Activity:
Would you please write out only the lines running from the top of the listing through the one holding "305x145 pixels.", exactly, with both ends kept and pictures left out?
Supplied material START
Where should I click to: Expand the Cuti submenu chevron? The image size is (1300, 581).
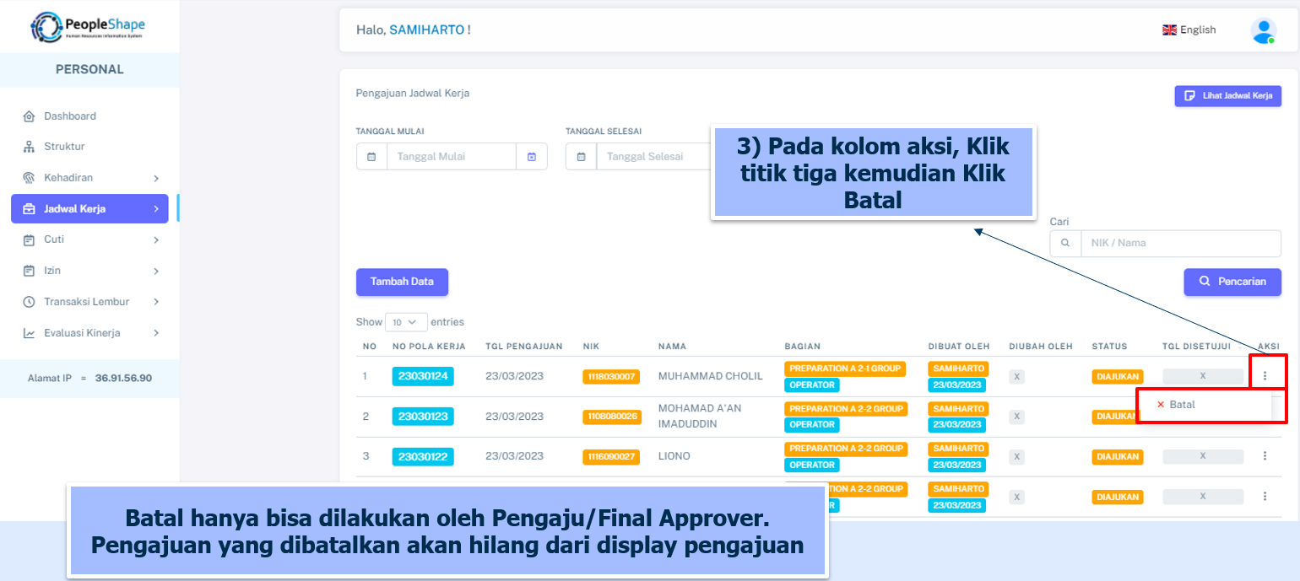pyautogui.click(x=156, y=240)
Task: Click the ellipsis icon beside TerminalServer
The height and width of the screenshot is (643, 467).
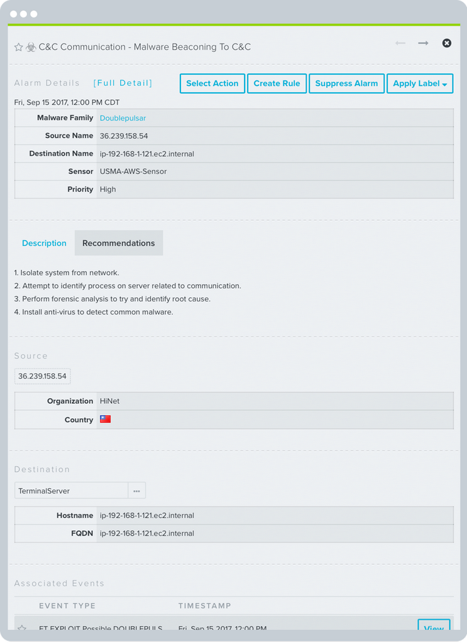Action: tap(136, 490)
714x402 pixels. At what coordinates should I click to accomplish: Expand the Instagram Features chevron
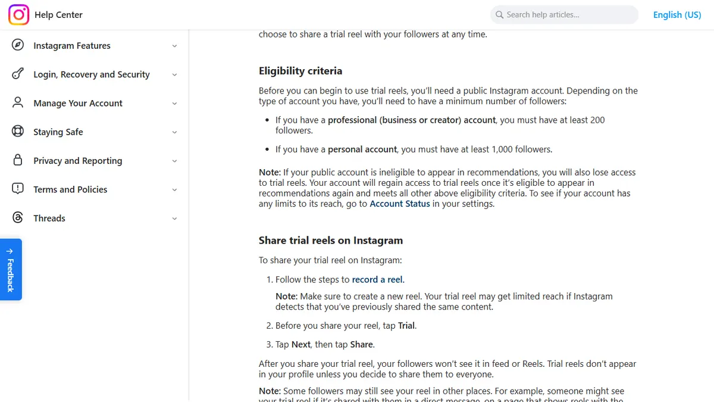(174, 46)
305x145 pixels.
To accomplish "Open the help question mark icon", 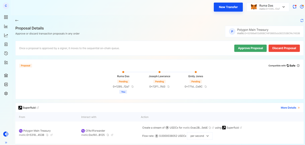I will (302, 7).
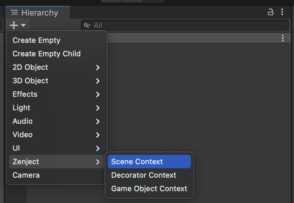Choose Create Empty Child option
The width and height of the screenshot is (294, 203).
pos(46,54)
Supplied material END
Answer to this problem:
Where should I click to: Expand the Cuti submenu chevron? The image size is (1300, 581).
pyautogui.click(x=156, y=240)
Task: Click the ellipsis icon beside TerminalServer
The height and width of the screenshot is (643, 467).
Action: tap(136, 490)
714x402 pixels. At what coordinates should I click to accomplish: Expand the Instagram Features chevron
(174, 46)
305x145 pixels.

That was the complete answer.